REAL ESTATE INVESTMENT TRUSTS 4

In order to regulate trends and to ensure equities in income from the marketing of houses, the U.S federal government chooses on establishing a special department in the commercial estate business. This department is referred to as real estate investment trusts. Other than ensuring equity in property income, it also aims at the managing of the properties and the mortgages associated with those properties. Due to this diverse functioning of the REIT, it thus constitutes of different types mainly aimed at performing a specific function. This paper will, therefore, discuss United Mobile Homes (UMH) as a RIET component in the selling of house properties.

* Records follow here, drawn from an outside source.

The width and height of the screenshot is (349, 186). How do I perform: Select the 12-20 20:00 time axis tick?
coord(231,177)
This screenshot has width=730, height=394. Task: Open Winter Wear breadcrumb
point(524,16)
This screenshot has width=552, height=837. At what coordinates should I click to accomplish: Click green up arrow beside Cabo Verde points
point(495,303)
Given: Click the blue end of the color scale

The basic format of all REITs

There are lawful structures that a real estate company portrays that will enable it to be considered as a REIT. These structures constitute the basic formats to all the REITs in the U.S. These formats dictate their working and also provide knowledge to the public of what they should equip themselves with in case one needs to invest in the REITs (Block, 2011). The RIETs work in such a way that they pool together money invested by various interested investors. The raising of this money is done through a forum known as Initial public offering (IPO). The pooled together money is then taken to a collective investment arrangement in commercial estate assets that deal with the generation of income. Such assets may include shopping malls and hotels.

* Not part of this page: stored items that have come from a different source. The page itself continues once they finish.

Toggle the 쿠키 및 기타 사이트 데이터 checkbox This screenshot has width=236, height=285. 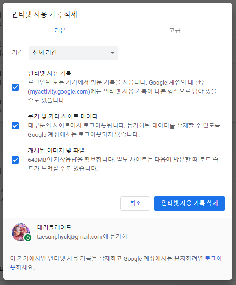coord(15,126)
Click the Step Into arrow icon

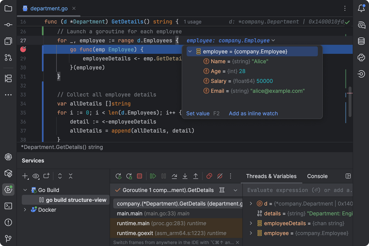point(185,176)
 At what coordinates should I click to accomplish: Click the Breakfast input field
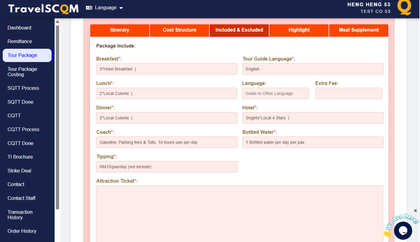[x=167, y=69]
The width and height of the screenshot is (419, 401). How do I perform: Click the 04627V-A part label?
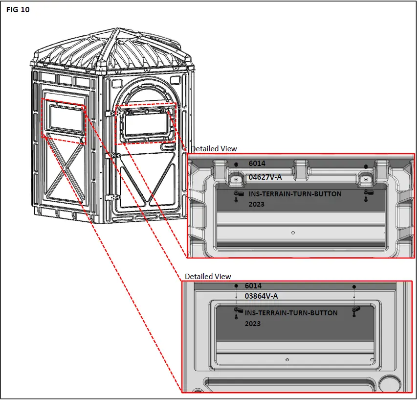point(266,178)
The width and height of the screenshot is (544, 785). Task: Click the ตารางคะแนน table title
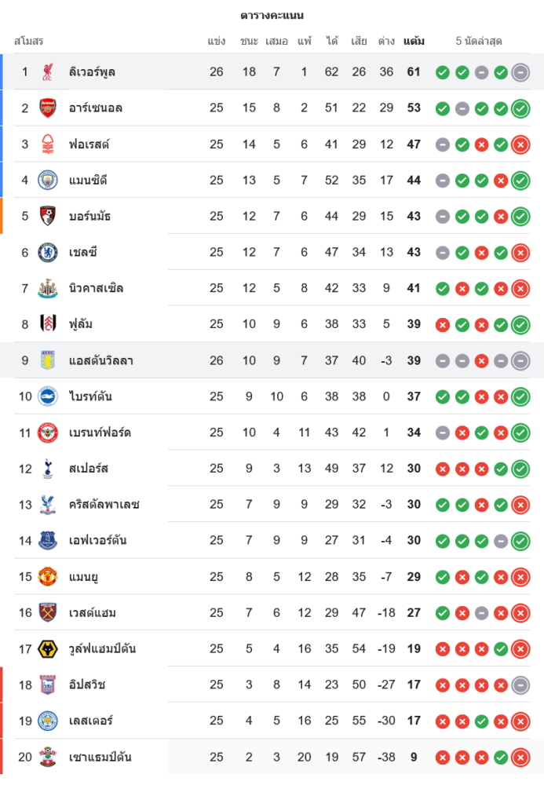point(272,16)
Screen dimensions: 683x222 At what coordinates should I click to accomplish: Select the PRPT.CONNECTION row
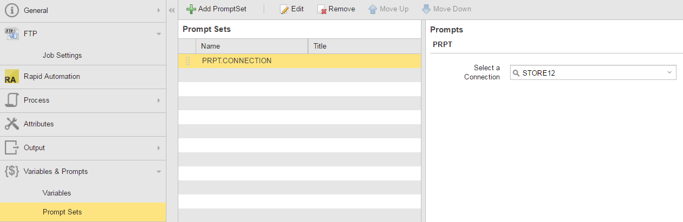237,60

The assets are then leased out to the various tenants in the U.S and are under the control of professional managers from the RIETs. These managers ensure that the income generated is distributed at a regular interval to all the investors of the RIETs. The distribution amount is a net amount after the management fees and the RIET fees have been deducted (Ellen, 2011). The flowing back of income to the investors ensures equity in the income generated by the commercial estate assets in the U.S. This typical structure is what that has led to the prosperity of the RIETs in the U.S and as a result gains popularity in the commercial estate business.

Holdings of the UMH

United mobile homes constitute part of the REIT that advocates for public equity in ownership and operation of manufactured home communities in the U.S. it came into operation in 1968 and ever since it has grown into one of the most land lease business in the United States. Its holdings comprise of management and operation of 114 manufactured home communities and with almost 23,100 home sites established in 8 states of the U.S. The northern states are the major areas where the UMH has located as their target market. Such states are like Network, Ohio, and Indiana. Additionally, today UMH owns more than 1700 acres of land set aside for future development of home communities. Therefore, by the fact that the acquisitions of these various states have been occurring year in year out since the UMH establishes itself in the market and its present position, there is no doubt for the future prosperity of the UMH in the real estate investment businesses in the U.S ().

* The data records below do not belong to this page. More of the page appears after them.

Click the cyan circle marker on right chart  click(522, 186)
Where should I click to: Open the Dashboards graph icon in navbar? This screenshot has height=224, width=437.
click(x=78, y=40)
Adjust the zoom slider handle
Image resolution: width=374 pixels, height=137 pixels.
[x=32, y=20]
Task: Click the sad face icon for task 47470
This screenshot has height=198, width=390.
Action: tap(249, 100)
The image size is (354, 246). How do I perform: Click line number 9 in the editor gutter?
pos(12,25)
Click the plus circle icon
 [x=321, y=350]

Financial performance of UMH before the real estate crash of 2007

The 2007 collapse of the commercial estate business had been predicted by many RIETs. UMH as one of them had started showing signs of collapse due to many losses that it was incurring. This was majorly due to a decrease in the prices of houses in the U.S in 2006 and 2007. Although the UMH has been performing fairly in its RIET business, it has no more assets to secure itself from the house bubbling effect that was approaching. its many householders had huge debts that steered its downfall in 2007 (Hardin III, 2010). An increase in the loan rate in the early 2000s had shied away UMH in redeeming itself by taking loans to sustain itself during the house bubbling effect of 2007 in the U.S. Its performance was thus deteriorating drastically till the federal government intervenes to rescue real estate business from the verge of collapsing.

Financial performance of UMH after the real estate crash of 2007

After the house bubbling in the U.S, there has been a steep increase in the performance of the UMH. This is due so as to prevent a future collapse of the business and be the victim of irregular loan rates variation in the financing policy of the U.S. After commercial estate business picked up in 2012 when the federal government intervenes to rescue the U.S economy from collapsing, the UMH made several opportunistic moves to liberate itself (Munnell, 2014).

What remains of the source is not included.